From standing, I flanked over the counter, reached the kitchen in three steps and pushed the startled host aside, took the handle away from him and pressed the redial button.
I gave the cook with his sharp knife just a threatening glare. He briefly thought about it, then he lowered his knife and turned back to his work.
“What else?” I heard a Japanese voice from the other end.
Can I speak with the host’s voice?
—Confirmed.—
“The white woman noticed something. What can I do?”
“Involve her in a talk. We need ten minutes.”
“I will do that.”
Click. Disconnected. I placed the phone down and smiled at the host. He was about my size—that made it easier.
My own voice, please.
“A-a-a-are you a terminator?”
What would that be? A pest control expert? Yes, in some way that applied. “Something like that. Now, who was that?” Briefly, I glanced at the cook. “Get our meals ready, quick.”
“I may not tell,” the host explained, now in English again.
“Who forbade you?”
“I may not tell.”
“Was it Fujita?”
“How—?”
“Thanks.” Three times stirred Dragon squitters. I hadn’t had that gang on my list anymore. After my hint to the Japanese, Fujita should have been busy caring for her own ass.
Gomez appeared behind me. “All okay?”
“Take the drinks and go to the car. I’m coming with the food. The bad guys will arrive in eight minutes.”
“Eight? Oookay.” He disappeared.
I winked at the host. “You know, they’ll blow up your shop first, only to be sure, and then they’ll dig in the debris to find me. I’d urgently advise you to watch the show from a safe dis
tance. Most importantly, close the gas for your wok, yes?”
“What?”
“Pack my food, close your shop and get lost. At least three blocks.”
Chapter Ninety
“What people is it about? Who are we running away from?” Gomez asked when I mounted the car.
“Japanese Dragon cultists,” I explained. “And we won’t run away, we’ll only keep some safe distance.”
I steered the car around the corner. Three blocks should suffice for Gomez’ safety, too.
“Japanese Dragon cultists? Such exists? And what do they want from you?”
“Well, they wouldn’t tell me. The last time, they shot missiles at a police station that I’d been visiting. I already had declined their first invitation because the messenger’d been so impolite.”
“Missiles? And why of all do they hunt you?”
“I must have angered them. That entire story goes back to a visit in Japan.” Where these people were still raising a Dragon. I’d been running away from this problem, too, and now it had caught up with me.

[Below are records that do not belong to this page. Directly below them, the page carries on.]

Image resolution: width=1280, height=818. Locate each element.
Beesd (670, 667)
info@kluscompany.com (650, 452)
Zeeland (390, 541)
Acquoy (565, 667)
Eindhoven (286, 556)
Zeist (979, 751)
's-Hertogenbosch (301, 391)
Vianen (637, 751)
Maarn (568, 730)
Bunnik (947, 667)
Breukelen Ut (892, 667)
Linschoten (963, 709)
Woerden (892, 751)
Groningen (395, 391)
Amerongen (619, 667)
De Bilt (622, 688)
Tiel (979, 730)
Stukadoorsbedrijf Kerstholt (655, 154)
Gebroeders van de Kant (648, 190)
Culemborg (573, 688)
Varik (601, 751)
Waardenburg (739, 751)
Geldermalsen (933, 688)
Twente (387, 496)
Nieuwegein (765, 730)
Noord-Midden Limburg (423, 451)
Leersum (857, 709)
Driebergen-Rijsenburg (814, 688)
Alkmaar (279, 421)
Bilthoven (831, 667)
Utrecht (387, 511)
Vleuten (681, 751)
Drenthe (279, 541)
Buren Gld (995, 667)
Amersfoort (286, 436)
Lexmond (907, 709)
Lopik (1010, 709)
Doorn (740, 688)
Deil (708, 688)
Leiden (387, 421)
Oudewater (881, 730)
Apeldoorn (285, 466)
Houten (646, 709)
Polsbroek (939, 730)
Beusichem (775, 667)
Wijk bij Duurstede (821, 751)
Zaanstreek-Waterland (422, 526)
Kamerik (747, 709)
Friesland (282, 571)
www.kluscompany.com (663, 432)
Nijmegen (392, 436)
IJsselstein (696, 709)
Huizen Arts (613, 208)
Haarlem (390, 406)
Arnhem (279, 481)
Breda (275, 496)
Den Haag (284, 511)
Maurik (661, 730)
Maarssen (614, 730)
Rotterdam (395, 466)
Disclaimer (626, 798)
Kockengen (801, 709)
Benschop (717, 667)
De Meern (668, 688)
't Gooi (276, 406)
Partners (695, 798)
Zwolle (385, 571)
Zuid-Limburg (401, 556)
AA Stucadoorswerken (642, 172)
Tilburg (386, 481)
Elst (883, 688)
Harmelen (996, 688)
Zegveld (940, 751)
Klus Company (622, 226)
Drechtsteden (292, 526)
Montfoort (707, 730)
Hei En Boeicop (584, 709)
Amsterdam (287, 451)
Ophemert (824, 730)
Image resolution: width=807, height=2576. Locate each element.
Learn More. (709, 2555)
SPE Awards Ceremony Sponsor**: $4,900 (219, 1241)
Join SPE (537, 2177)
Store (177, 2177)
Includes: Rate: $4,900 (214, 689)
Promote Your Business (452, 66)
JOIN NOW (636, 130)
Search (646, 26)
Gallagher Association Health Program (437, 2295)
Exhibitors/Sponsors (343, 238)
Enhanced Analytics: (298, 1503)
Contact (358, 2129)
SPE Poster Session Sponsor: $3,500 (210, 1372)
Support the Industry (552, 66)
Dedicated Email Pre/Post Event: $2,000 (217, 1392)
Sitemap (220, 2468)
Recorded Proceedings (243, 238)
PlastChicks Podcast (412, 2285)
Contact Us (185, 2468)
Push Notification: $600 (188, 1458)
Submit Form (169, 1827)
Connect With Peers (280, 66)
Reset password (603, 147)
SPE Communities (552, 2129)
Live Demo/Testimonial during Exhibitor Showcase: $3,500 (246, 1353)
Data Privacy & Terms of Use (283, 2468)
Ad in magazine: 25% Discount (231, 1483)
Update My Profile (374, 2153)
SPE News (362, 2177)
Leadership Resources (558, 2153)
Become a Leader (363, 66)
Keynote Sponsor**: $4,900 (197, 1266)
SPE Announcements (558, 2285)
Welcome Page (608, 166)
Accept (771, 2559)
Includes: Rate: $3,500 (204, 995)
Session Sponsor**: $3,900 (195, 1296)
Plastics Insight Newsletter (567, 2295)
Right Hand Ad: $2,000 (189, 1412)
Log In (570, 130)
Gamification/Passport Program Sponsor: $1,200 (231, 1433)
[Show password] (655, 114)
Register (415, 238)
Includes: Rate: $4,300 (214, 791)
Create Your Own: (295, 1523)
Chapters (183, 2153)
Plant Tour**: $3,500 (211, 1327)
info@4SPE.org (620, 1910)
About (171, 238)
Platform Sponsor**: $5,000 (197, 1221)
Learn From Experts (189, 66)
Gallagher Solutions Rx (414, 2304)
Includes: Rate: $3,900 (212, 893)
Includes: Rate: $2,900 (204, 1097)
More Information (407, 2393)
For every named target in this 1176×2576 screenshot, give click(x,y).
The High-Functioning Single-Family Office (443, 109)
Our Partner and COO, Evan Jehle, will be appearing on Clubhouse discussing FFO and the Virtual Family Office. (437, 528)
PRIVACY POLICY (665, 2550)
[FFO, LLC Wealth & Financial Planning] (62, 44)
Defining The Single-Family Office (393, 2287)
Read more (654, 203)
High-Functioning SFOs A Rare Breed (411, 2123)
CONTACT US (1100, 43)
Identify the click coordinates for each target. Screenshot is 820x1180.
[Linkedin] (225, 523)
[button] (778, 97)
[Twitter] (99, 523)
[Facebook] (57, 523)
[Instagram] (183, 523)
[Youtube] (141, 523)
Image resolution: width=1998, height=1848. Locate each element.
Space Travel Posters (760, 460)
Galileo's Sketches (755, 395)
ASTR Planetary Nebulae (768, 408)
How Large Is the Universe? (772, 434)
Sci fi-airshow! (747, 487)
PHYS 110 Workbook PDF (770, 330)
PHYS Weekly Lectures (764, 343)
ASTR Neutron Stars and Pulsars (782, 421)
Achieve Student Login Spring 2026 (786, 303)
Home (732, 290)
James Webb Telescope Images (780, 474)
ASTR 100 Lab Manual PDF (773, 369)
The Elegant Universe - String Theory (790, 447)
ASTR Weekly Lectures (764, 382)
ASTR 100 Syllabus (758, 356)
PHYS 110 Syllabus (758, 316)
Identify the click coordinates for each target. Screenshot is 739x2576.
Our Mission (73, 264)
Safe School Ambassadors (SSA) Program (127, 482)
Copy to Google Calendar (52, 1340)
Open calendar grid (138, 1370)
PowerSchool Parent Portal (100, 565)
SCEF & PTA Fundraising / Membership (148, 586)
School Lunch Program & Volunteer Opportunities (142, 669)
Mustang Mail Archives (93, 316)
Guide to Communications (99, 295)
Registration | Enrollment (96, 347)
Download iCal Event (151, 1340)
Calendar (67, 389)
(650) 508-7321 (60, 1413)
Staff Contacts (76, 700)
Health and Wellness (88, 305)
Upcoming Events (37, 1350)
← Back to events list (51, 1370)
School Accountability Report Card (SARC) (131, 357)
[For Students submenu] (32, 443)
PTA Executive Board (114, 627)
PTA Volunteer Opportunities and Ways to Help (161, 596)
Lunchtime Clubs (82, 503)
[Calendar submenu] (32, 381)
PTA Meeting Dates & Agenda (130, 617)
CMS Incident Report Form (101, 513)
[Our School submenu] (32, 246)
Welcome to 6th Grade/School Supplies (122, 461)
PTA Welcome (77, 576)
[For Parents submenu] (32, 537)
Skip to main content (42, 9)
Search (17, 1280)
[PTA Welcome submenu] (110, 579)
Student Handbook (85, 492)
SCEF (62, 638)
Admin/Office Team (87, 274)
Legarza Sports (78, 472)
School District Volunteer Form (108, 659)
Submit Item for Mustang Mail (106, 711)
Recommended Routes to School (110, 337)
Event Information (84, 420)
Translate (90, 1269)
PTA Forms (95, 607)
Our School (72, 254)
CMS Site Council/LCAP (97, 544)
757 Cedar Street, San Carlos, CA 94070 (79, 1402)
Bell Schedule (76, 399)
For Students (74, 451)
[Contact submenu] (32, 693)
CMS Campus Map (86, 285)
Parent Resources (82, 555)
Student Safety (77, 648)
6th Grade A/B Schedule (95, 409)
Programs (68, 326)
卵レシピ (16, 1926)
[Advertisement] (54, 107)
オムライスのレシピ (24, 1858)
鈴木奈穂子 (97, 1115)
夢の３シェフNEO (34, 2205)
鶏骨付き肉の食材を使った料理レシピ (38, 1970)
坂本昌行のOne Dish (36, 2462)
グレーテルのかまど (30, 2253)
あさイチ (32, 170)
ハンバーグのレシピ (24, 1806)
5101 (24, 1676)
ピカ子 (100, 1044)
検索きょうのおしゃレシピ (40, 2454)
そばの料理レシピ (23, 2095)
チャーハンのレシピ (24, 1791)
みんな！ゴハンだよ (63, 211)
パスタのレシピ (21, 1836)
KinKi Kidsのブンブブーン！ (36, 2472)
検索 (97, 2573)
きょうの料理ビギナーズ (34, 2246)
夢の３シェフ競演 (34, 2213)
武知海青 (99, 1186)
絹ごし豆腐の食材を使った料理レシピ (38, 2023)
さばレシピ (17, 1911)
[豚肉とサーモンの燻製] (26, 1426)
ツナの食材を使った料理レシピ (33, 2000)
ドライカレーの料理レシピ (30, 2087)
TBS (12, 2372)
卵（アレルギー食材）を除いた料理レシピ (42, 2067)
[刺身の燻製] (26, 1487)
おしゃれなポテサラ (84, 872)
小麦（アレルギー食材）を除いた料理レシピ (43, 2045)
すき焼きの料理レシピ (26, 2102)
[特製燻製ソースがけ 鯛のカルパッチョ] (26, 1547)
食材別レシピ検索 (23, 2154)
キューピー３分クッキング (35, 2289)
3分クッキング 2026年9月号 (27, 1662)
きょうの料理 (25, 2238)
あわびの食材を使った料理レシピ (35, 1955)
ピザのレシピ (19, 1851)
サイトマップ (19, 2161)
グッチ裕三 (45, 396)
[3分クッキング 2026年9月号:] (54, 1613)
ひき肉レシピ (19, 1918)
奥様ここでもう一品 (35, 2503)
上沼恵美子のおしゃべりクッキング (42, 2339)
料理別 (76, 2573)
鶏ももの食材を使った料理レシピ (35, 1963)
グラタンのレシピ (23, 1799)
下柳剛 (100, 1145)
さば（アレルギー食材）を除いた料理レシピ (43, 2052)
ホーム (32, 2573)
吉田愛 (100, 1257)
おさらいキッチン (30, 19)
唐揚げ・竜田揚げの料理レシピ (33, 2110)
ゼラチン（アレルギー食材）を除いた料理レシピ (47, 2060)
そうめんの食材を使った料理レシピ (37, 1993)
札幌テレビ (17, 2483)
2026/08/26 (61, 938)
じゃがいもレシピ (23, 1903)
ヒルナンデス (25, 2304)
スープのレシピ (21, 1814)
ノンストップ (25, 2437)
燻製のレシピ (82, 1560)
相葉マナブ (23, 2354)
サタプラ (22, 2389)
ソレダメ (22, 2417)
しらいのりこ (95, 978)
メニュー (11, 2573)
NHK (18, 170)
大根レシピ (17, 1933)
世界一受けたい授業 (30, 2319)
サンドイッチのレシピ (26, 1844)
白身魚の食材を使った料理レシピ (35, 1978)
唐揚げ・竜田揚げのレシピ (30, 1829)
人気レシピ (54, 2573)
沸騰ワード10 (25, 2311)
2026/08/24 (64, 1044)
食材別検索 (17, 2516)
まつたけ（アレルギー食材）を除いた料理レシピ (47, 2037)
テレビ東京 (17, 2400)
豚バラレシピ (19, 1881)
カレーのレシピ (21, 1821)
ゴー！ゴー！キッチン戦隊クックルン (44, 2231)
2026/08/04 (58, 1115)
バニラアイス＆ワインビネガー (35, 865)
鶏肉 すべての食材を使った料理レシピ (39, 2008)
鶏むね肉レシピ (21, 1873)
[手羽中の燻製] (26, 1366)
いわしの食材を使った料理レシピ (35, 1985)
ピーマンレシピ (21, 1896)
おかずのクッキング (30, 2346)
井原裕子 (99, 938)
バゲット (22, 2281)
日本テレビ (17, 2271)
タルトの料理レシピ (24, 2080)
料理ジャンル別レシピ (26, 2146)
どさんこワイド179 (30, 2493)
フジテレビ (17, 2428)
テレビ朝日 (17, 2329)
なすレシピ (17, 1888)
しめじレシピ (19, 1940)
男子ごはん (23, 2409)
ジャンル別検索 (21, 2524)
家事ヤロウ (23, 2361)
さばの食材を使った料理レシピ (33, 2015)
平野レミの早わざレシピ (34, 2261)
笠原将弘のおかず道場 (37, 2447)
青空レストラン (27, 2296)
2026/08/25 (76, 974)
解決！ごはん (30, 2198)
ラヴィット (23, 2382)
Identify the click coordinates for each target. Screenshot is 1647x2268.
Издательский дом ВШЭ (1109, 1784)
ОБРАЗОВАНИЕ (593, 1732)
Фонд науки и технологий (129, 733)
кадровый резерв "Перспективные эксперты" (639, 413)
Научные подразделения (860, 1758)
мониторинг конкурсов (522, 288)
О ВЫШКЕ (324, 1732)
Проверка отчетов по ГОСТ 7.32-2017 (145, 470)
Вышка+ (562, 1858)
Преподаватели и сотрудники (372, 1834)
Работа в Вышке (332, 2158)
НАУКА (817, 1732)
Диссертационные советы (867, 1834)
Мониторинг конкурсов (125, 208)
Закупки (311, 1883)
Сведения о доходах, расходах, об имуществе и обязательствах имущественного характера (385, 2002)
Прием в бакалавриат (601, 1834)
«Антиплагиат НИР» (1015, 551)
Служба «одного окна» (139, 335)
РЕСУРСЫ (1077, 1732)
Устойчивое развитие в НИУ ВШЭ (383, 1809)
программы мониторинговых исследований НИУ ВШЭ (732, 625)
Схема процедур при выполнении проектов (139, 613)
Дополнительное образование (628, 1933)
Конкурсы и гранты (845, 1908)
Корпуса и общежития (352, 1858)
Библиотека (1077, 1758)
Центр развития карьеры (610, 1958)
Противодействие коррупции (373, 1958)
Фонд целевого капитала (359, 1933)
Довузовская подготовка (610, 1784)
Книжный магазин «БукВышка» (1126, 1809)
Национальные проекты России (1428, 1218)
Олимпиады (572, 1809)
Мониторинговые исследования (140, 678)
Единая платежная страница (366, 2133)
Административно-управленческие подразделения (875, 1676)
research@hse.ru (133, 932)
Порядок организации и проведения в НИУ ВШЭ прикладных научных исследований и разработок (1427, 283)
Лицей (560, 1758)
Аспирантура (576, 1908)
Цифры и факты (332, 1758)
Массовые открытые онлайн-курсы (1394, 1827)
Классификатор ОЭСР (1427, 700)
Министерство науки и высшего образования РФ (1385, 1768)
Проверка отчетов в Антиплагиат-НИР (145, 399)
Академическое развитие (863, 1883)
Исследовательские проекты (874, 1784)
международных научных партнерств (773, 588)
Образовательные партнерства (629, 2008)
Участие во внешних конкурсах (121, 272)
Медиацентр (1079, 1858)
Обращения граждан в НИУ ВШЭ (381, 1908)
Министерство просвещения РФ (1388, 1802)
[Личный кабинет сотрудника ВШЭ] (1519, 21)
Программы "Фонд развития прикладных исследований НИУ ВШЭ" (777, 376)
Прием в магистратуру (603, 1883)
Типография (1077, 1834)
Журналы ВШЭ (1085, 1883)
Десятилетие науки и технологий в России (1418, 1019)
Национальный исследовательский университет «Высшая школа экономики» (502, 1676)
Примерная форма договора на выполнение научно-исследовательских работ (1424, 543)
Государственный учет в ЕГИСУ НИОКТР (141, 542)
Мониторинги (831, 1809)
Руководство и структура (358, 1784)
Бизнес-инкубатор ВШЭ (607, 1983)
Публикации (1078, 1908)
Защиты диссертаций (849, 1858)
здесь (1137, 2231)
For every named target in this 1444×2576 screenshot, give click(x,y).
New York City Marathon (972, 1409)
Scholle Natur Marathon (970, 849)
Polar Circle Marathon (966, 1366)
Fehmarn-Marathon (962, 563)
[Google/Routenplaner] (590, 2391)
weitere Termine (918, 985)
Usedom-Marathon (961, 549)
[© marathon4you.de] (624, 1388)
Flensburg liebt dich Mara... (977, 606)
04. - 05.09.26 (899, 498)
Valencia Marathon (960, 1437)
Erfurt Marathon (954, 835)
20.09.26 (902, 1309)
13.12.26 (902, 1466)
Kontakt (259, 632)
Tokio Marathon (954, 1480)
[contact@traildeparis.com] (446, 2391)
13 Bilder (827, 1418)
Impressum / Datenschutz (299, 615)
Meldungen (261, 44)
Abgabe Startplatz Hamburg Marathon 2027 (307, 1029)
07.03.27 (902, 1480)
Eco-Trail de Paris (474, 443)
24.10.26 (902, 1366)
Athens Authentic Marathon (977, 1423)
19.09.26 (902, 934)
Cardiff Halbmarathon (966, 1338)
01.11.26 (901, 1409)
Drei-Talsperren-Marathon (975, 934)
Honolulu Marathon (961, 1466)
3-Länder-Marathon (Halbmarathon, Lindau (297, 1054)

One by one, Jo. First the Cartel, then the Dragon. And first and foremost, the current problem.
“I’m having a closer look. Wait here.”
“Yes, okay. I won’t leave without you.”
So I was on my way again. Couldn’t I simply stay out? After all, I had escaped them! I was still hungry and my battery was near empty. My leg wasn’t entirely healed yet, I had just survived a poisoning, my lunch would become cold, and I had to join battle. Why?
Because it was fucking inacceptable that some blokes were driving around and randomly blowing up an honest businessman’s carry-out only because they didn’t like that someone had stolen their secret!
They arrived in a dark-green van with tinted windows.
Two men in protective vests left one corner ahead of the rest and ran toward the rear exit, both armed with rifles.